Ensuite, installer un viewer qui parsera les messages -> elogv est un bon client mais il y en a d'autres.

----------

## pti-rem

Une fois les modifications faites dans le make.conf et le lecteur installé, il me faut éventuellement ré-émerger tout mes paquets si je souhaite avoir leurs messages respectifs disponibles dans le lecteur ?! Ou alors laisser cours au fil des prochains emerge pour disposer de leurs messages au fur et à mesure ...

Je suis bien content, c'est d'une grande aide pour les débutants de pouvoir avoir les messages des ebuilds à disposition ; cela permet d'avoir réellement une lecture par ebuild sur la suite pouvant être donnée à la configuration.

Merci "Maître" !

----------

## boozo

Oulah ! non non y'a aucune supériorité. Ta phrase précédente est déjà bien largement suffisante en guise de remerciement   :Smile: 

Et pis c'est pas seulement _vital_ pour les débutants je te confirme. On va quelquefois trop vite avec l'habitude et de temps en temps *hop* on se met dans les choux ^^  

Sinon pour ta question : à ma connaissance non, les fichiers seront peuplés dès lors au fils du temps ; à chaque installation ou màj d'un package qui génèrera des elog. Tu peux évidement faire un -e @world mais bon... là c'est vraiment du zèle (oué je sais que tous le monde à des i5-7 avec 4/6Go de ram mais "avant" fallait une semaine pour un world alors on évitait autant que possible surtout pour ce genre de truc  :Laughing:  )

Et je ne crois pas avoir jamais vu de script pour les régénérer a postériori car le plus souvent, on met cela en place dès le début sur gentoo mais après c'est peut-être une petite fonctionnalité a implémenter (i.e. construire une regexp et de jouer à coups de grep et de sed sur le(s) emerge.log pour sortir qqch d'exploitable à ce sujet).

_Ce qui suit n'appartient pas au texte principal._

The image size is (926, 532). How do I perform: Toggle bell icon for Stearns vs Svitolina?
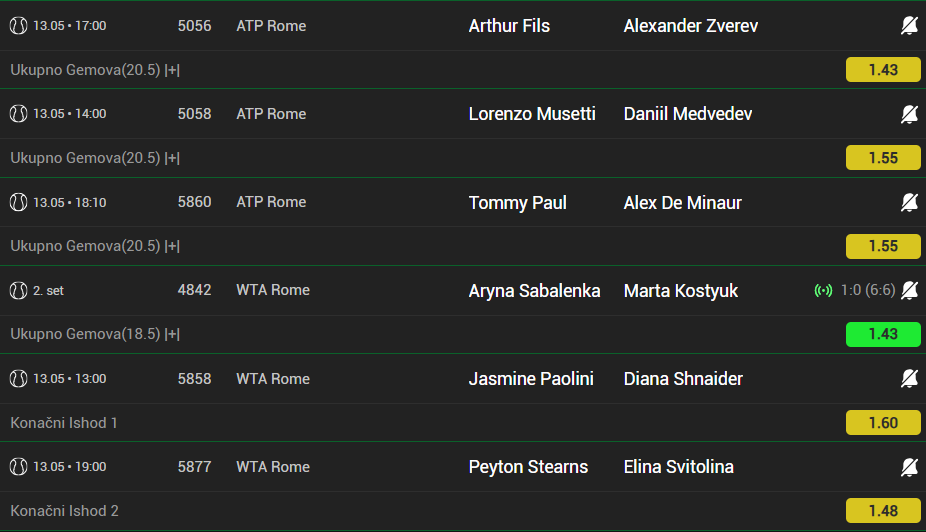coord(909,467)
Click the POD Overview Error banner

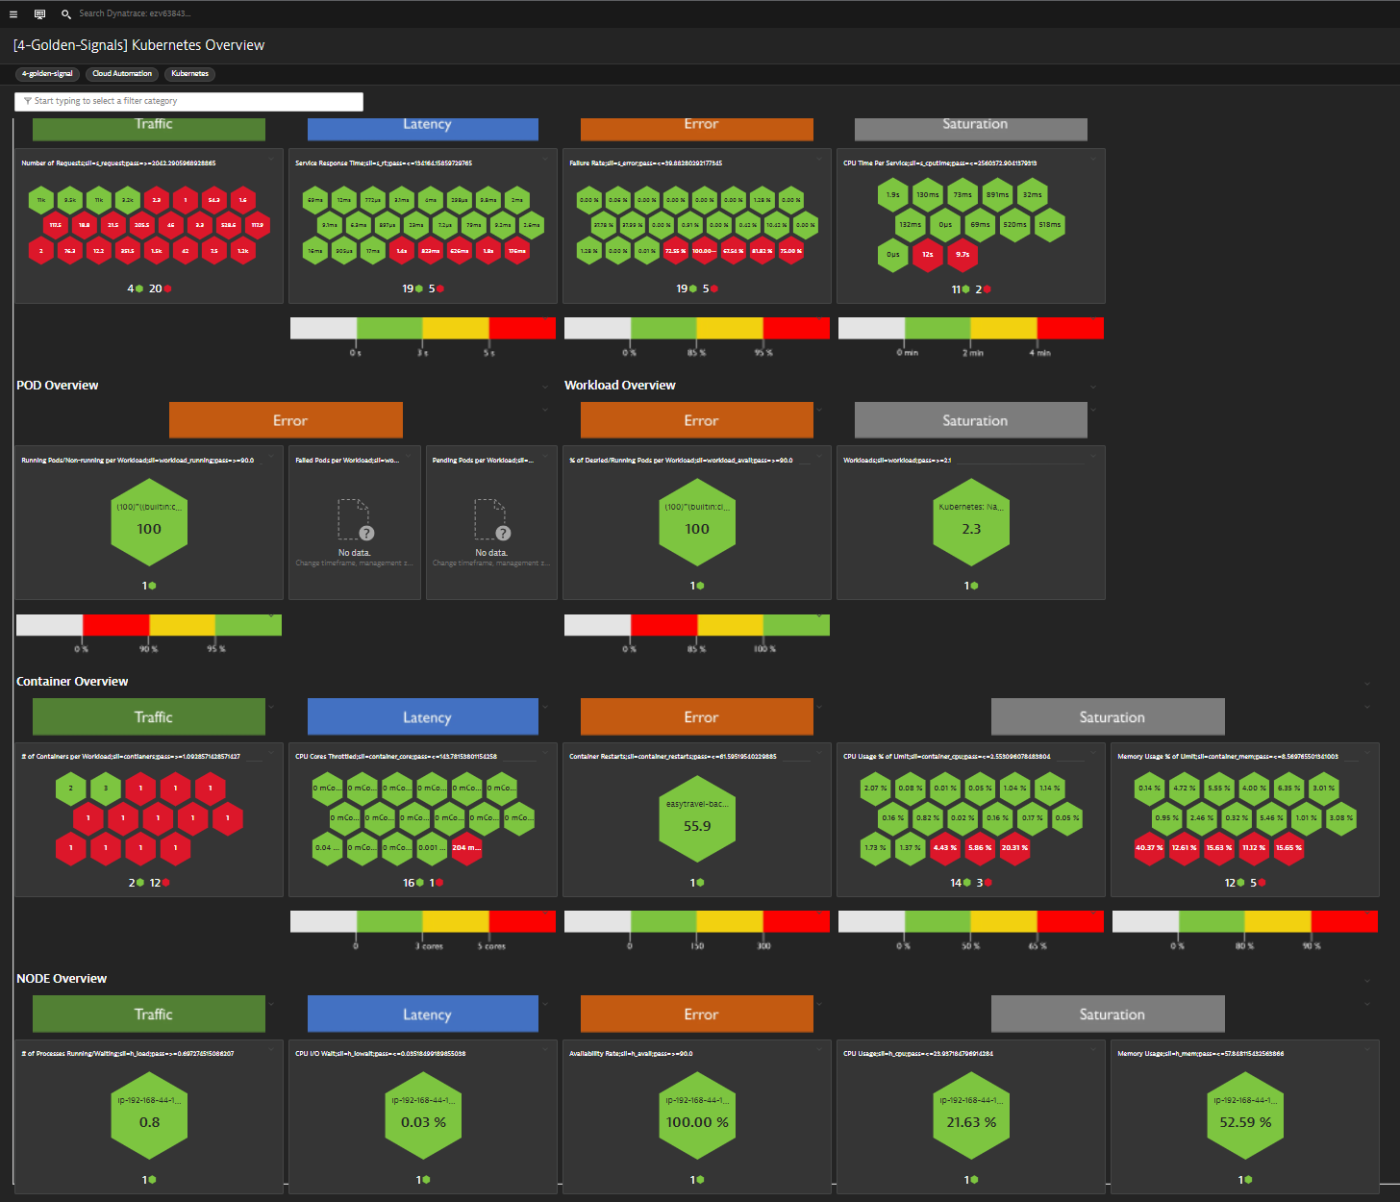pyautogui.click(x=285, y=420)
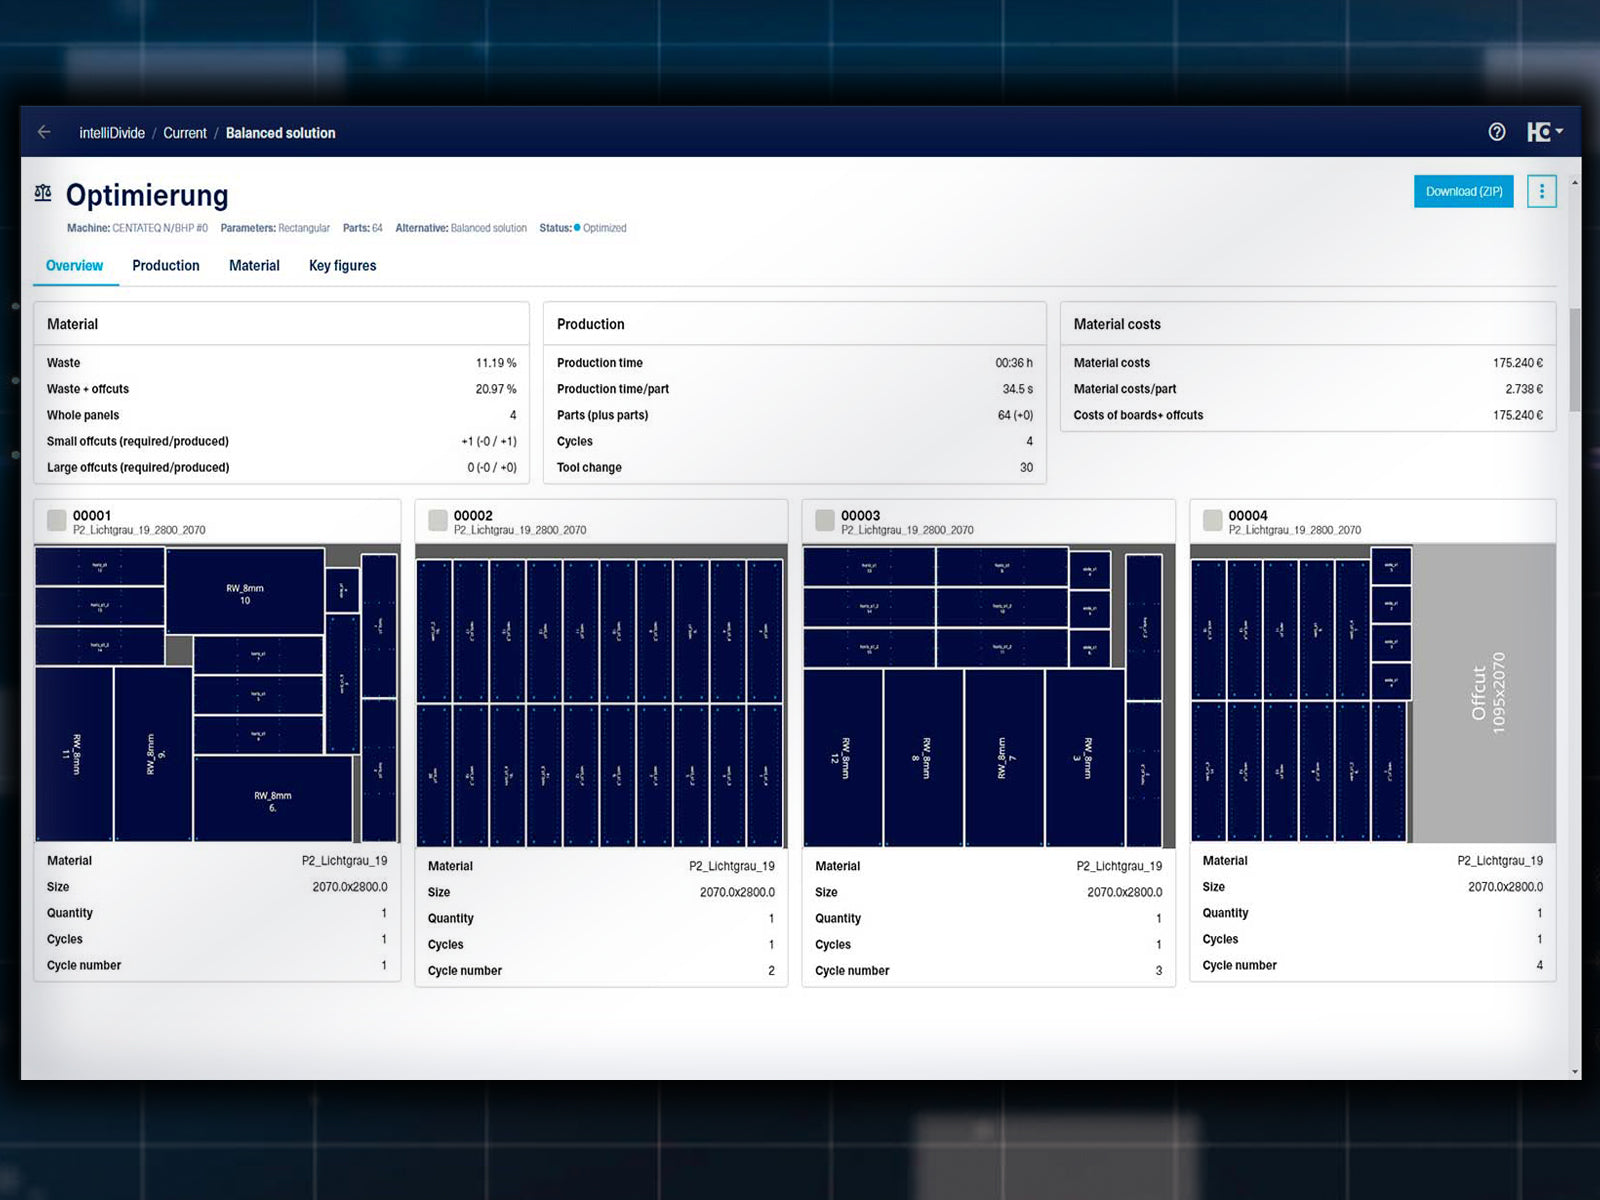Click the balance scale icon beside Optimierung

point(43,193)
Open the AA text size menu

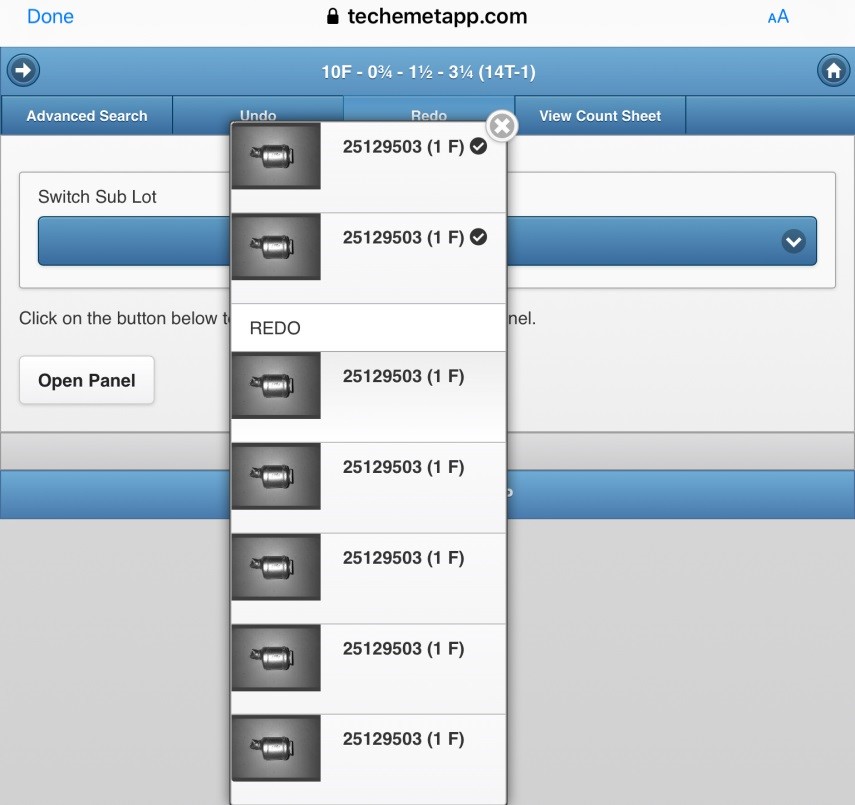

D'ailleurs maintenant que j'en parle, de mémoire TGL avait pondu un script à une époque où ces outils n'étaient pas encore au top, tu devrais faire quelques recherches du côté de portlog-info... devrait faire ce que tu désires si mes souvenir sont bon   :Wink: 

Edit: Au fait, tu penseras à ajouter un (Résolu) à la fin de ton titre pour nos conventions ? par avance merci 

----------

## pti-rem

Oups ! c'était un jeu de mot excessif en effet sur ton status d'advocate.

Je passe en (résolu)

----------